RECORDED INFORMATION:
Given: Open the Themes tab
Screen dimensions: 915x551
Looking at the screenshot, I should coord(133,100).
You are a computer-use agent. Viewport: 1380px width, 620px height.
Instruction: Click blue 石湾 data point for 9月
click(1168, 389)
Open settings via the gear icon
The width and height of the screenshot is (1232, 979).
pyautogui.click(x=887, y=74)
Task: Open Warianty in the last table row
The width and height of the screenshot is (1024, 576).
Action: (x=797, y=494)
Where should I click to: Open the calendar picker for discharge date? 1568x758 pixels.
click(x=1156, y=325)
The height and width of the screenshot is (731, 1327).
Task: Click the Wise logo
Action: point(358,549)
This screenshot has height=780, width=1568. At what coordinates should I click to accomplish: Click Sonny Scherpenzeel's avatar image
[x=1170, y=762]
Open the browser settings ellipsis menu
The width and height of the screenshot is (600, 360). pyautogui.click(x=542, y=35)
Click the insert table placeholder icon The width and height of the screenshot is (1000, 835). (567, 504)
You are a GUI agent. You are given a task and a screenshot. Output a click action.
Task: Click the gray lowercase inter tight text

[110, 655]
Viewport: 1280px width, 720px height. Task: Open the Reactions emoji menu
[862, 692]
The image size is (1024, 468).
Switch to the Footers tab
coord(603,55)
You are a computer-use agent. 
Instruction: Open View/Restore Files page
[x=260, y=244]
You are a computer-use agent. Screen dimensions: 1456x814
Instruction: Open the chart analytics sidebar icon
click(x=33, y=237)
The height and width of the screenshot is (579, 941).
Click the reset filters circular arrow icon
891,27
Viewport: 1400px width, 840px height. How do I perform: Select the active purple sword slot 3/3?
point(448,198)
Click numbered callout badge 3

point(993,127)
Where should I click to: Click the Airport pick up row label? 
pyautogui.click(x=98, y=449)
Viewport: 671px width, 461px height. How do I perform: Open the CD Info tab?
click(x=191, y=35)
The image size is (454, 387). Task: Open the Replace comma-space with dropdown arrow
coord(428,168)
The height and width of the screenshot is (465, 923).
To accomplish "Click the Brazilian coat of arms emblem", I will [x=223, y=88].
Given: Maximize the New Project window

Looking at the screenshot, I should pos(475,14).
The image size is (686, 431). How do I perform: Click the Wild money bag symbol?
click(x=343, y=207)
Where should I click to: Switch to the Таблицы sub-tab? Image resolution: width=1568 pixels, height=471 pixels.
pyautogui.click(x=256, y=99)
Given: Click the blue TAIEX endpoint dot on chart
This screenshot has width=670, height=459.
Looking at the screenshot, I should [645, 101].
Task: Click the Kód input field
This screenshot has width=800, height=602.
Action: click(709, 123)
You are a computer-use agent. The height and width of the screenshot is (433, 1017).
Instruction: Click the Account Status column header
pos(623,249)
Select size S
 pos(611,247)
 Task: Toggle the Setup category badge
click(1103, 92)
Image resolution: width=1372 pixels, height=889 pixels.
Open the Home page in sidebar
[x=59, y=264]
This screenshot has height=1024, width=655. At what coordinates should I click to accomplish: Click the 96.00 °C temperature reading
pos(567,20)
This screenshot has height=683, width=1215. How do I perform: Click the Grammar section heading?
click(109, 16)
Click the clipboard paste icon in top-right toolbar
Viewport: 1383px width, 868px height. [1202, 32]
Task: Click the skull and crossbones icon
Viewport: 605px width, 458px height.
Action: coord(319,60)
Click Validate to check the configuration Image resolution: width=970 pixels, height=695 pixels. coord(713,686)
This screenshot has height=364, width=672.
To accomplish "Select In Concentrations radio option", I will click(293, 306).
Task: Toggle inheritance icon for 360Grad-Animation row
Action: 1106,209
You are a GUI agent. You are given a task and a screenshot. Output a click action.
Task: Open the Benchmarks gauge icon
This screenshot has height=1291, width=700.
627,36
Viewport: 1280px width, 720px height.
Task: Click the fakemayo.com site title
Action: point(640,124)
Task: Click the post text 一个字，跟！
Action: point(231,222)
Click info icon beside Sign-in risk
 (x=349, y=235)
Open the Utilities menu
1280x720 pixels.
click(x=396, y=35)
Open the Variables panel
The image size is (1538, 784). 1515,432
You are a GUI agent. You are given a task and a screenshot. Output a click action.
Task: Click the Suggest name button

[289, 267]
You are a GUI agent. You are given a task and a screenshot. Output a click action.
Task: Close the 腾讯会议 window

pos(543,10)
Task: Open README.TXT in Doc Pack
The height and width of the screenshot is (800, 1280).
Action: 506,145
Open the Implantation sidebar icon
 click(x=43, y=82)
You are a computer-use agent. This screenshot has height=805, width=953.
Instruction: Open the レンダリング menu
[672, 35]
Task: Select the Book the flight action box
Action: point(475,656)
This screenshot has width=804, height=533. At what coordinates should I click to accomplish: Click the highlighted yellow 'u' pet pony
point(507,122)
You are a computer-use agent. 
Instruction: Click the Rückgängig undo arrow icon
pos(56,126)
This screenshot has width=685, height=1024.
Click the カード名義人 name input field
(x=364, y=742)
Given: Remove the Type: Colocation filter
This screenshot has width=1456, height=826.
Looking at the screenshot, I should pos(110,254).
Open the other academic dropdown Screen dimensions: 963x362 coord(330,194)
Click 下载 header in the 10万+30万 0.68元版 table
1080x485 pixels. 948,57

THE PROBLEM: Taking the entries above, write out exactly the lines starting with the line containing "Click Validate to" and going on through the line containing "Task: Open the Benchmarks gauge icon", both included, and nothing else.

EXPECTED ANSWER:
Click Validate to check the configuration Image resolution: width=970 pixels, height=695 pixels. coord(713,686)
This screenshot has height=364, width=672.
To accomplish "Select In Concentrations radio option", I will click(293, 306).
Task: Toggle inheritance icon for 360Grad-Animation row
Action: 1106,209
You are a GUI agent. You are given a task and a screenshot. Output a click action.
Task: Open the Benchmarks gauge icon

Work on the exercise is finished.